Directions ▸ Output every line of the items below as a Markdown table with the columns "Row" and "Line," numbering each row and omitting blank lines. Leave the pictures out of the table.
▶
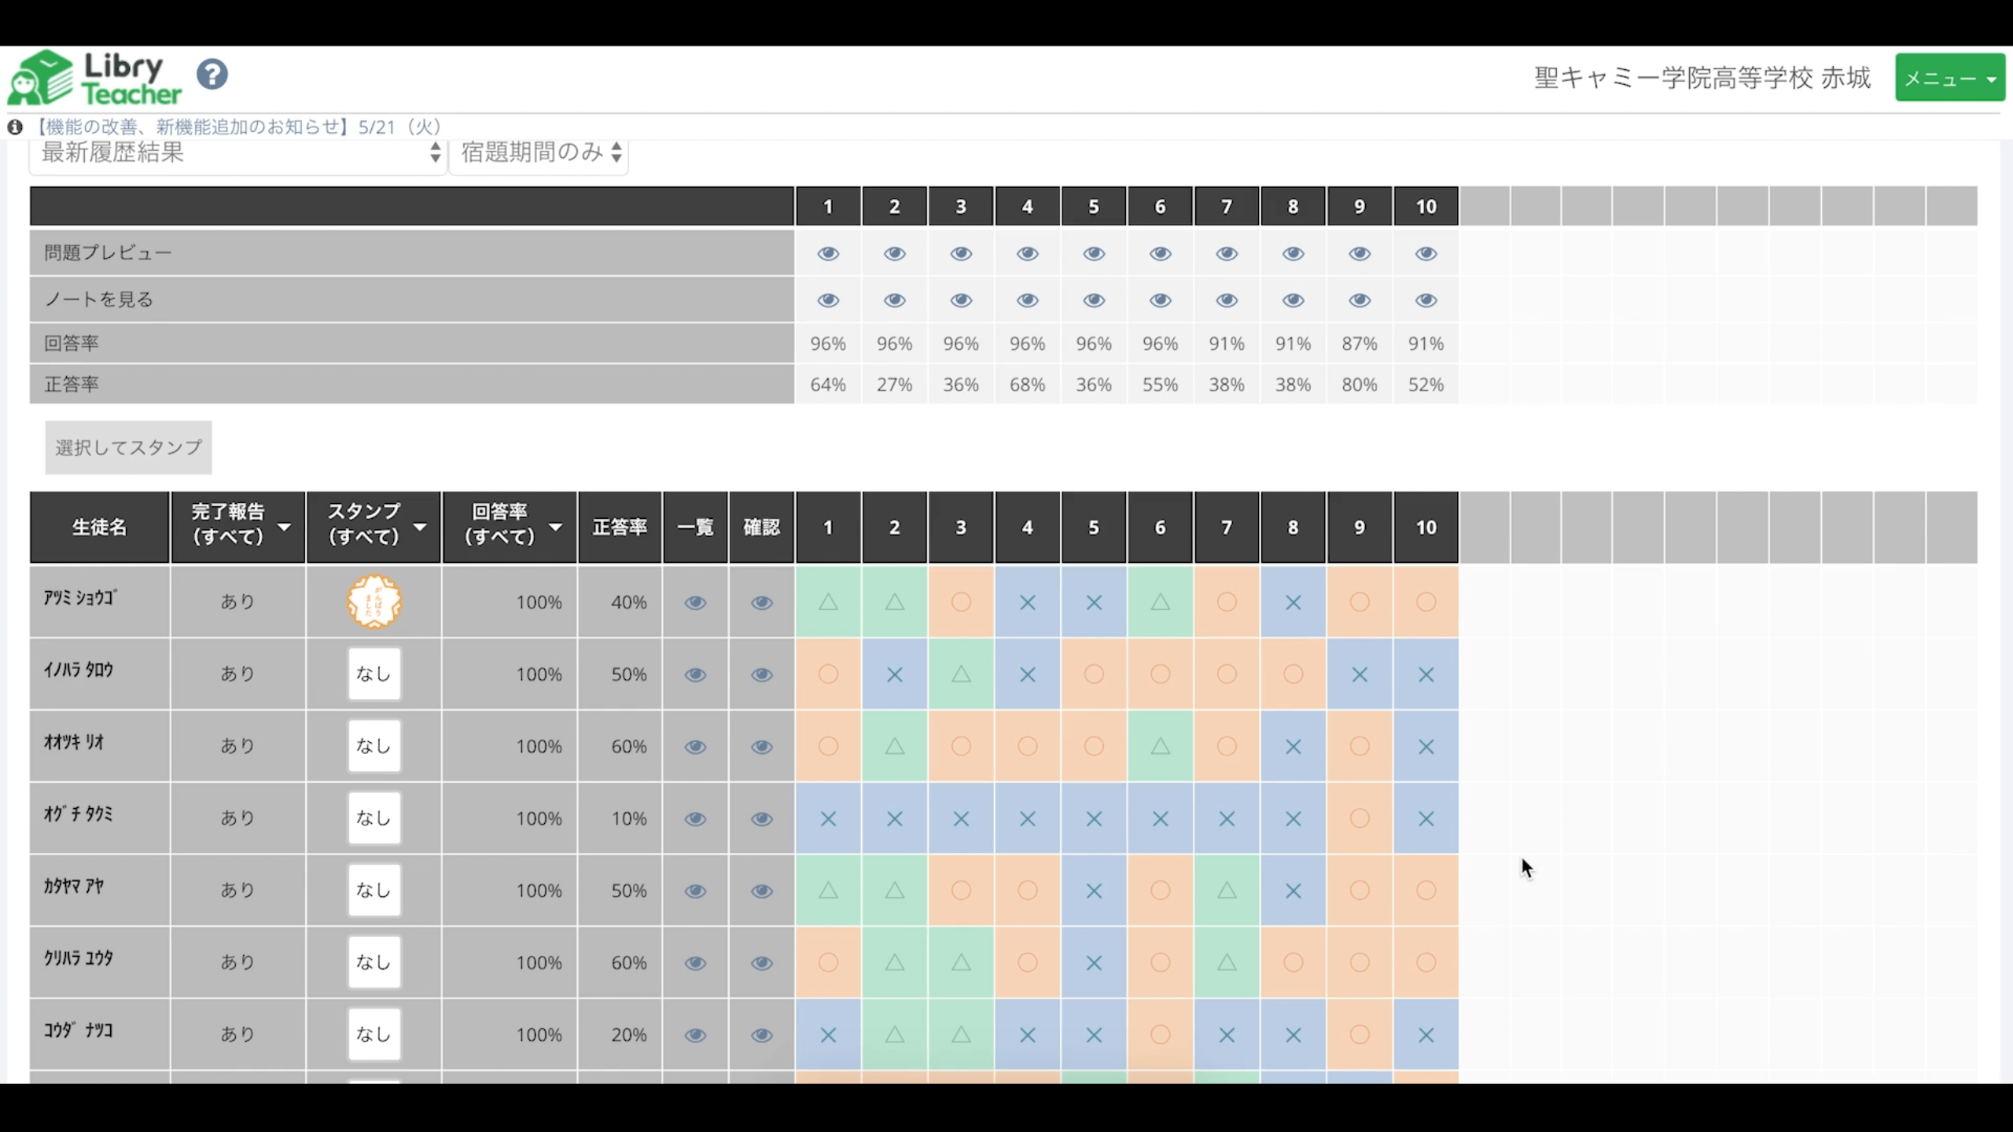Click the がんばりました stamp for アツミ ショウゴ
The width and height of the screenshot is (2013, 1132).
pyautogui.click(x=374, y=602)
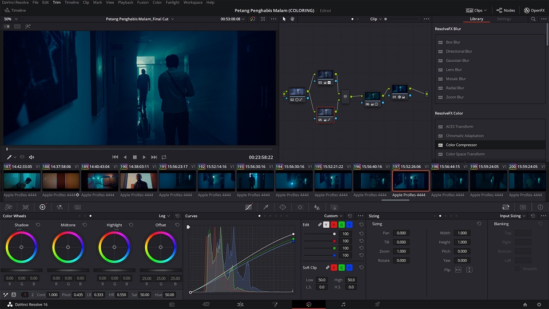Enable the Y luminance curve button
This screenshot has height=309, width=549.
(326, 225)
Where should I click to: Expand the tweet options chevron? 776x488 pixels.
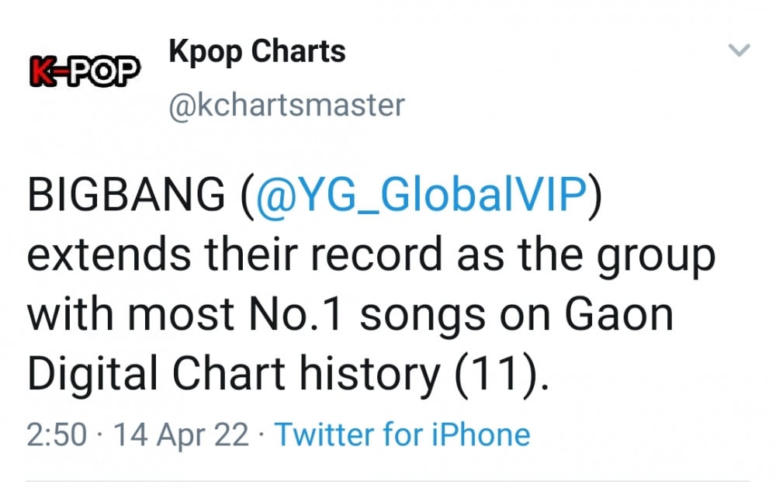pyautogui.click(x=740, y=50)
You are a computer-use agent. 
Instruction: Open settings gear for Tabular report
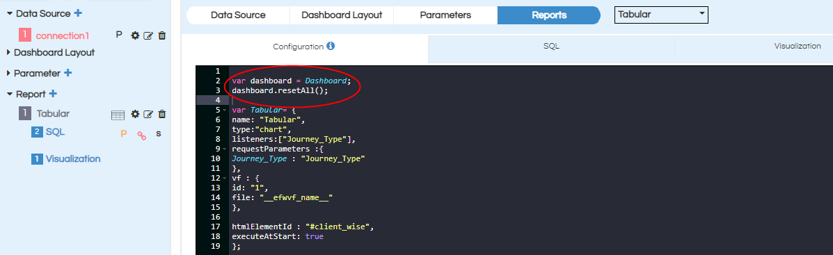coord(135,114)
◀
Task answer ▸
| Row | Line |
|---|---|
| 1 | Click the がんばりました stamp for アツミ ショウゴ |
| 2 | The width and height of the screenshot is (2013, 1132). |
| 3 | pyautogui.click(x=374, y=602) |
| 4 | Enable the Y luminance curve button |
| 5 | This screenshot has height=309, width=549. |
| 6 | (326, 225) |
| 7 | Where should I click to: Expand the tweet options chevron? 776x488 pixels. |
| 8 | pyautogui.click(x=740, y=50) |
| 9 | You are a computer-use agent.  |
| 10 | Instruction: Open settings gear for Tabular report |
| 11 | coord(135,114) |